> **Records to process**
○ ○ ○

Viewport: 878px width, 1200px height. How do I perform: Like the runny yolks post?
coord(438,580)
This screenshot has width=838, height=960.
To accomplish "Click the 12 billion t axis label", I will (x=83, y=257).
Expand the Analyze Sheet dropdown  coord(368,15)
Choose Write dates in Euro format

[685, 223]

○ ○ ○

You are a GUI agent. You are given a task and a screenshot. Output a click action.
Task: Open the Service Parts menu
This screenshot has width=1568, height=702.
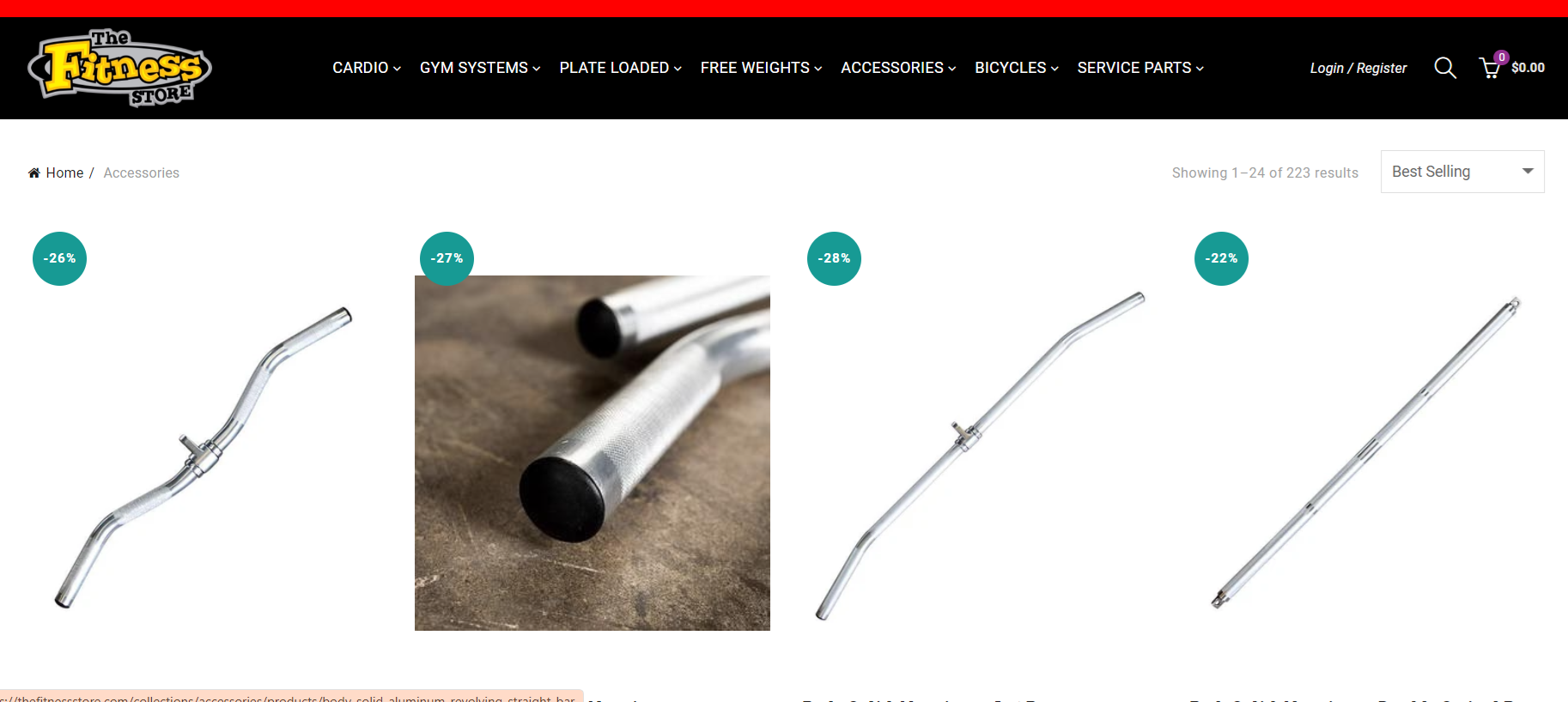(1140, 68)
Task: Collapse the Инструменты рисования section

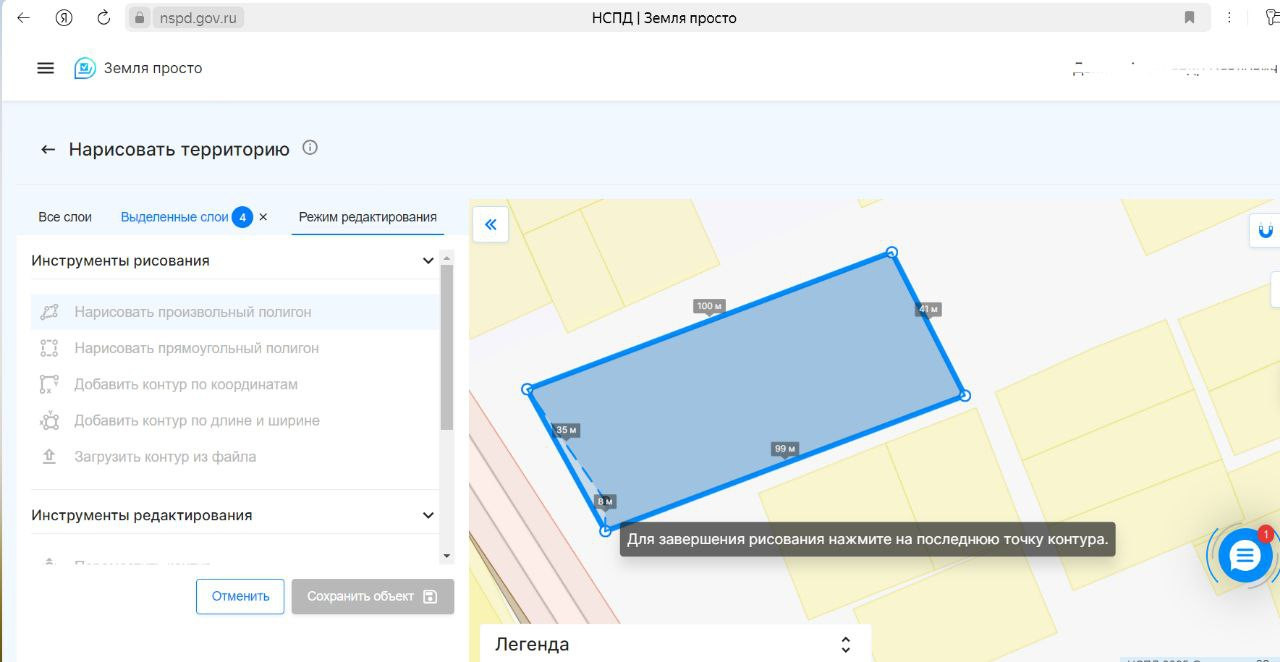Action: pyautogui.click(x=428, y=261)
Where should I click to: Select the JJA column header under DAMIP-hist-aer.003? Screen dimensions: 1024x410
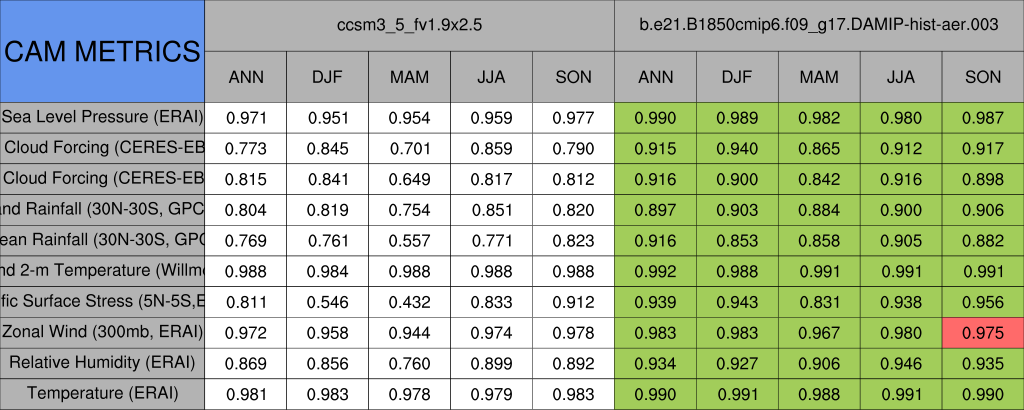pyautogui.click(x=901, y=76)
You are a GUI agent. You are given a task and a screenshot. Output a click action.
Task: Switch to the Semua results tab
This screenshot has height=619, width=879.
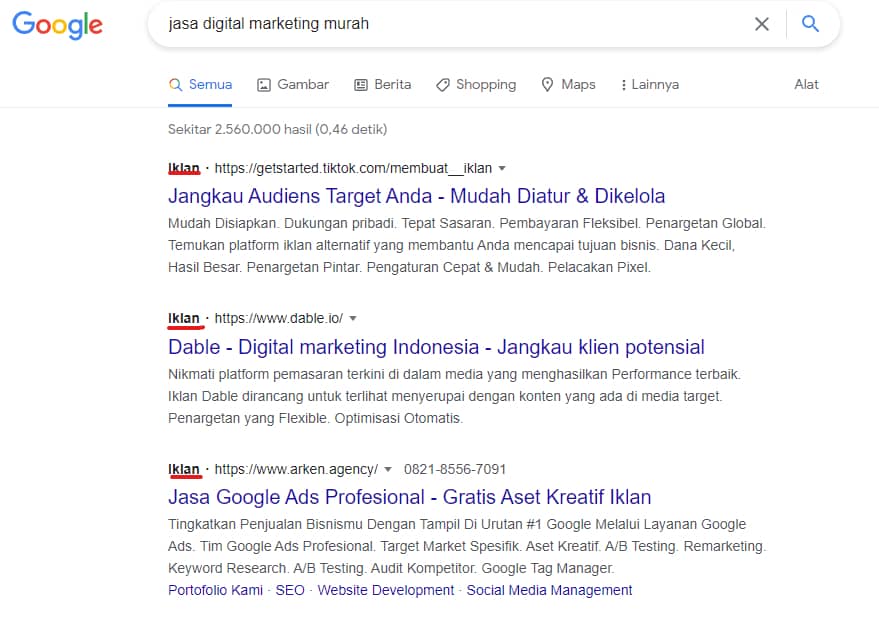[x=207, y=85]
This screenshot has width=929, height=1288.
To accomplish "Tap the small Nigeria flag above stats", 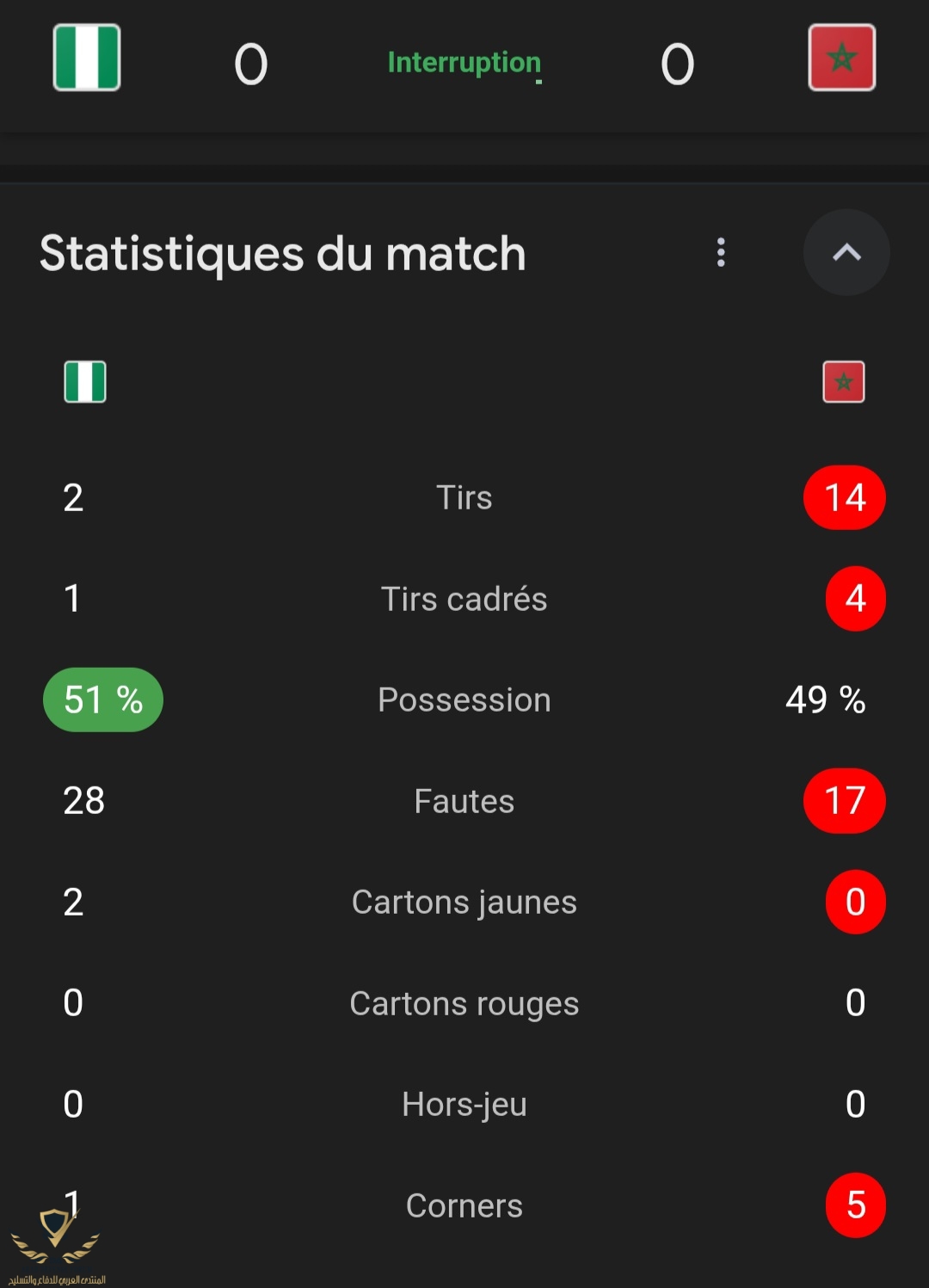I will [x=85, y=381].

○ ○ ○

> **Problem to work on**
Return exactly the lines above, from the one with "Task: Open the Service Parts menu" up to and including the one with "Task: Switch to the Semua results tab", and include no pictures.

> **Response area**
Task: Open the Service Parts menu
This screenshot has width=1568, height=702.
(1140, 68)
Task: Collapse the Инструменты рисования section

Action: pyautogui.click(x=428, y=261)
Where should I click to: Select the JJA column header under DAMIP-hist-aer.003? Screen dimensions: 1024x410
pyautogui.click(x=901, y=76)
You are a GUI agent. You are given a task and a screenshot. Output a click action.
Task: Switch to the Semua results tab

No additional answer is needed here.